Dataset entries

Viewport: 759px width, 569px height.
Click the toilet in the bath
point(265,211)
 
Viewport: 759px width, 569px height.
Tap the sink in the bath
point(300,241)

Work to do
Rewrite every row above with "bath" swapped for "bathroom" and nothing else changed.

Solution to this task
Viewport: 759px width, 569px height.
Click the toilet in the bathroom
point(265,211)
 
Viewport: 759px width, 569px height.
Tap the sink in the bathroom
point(300,241)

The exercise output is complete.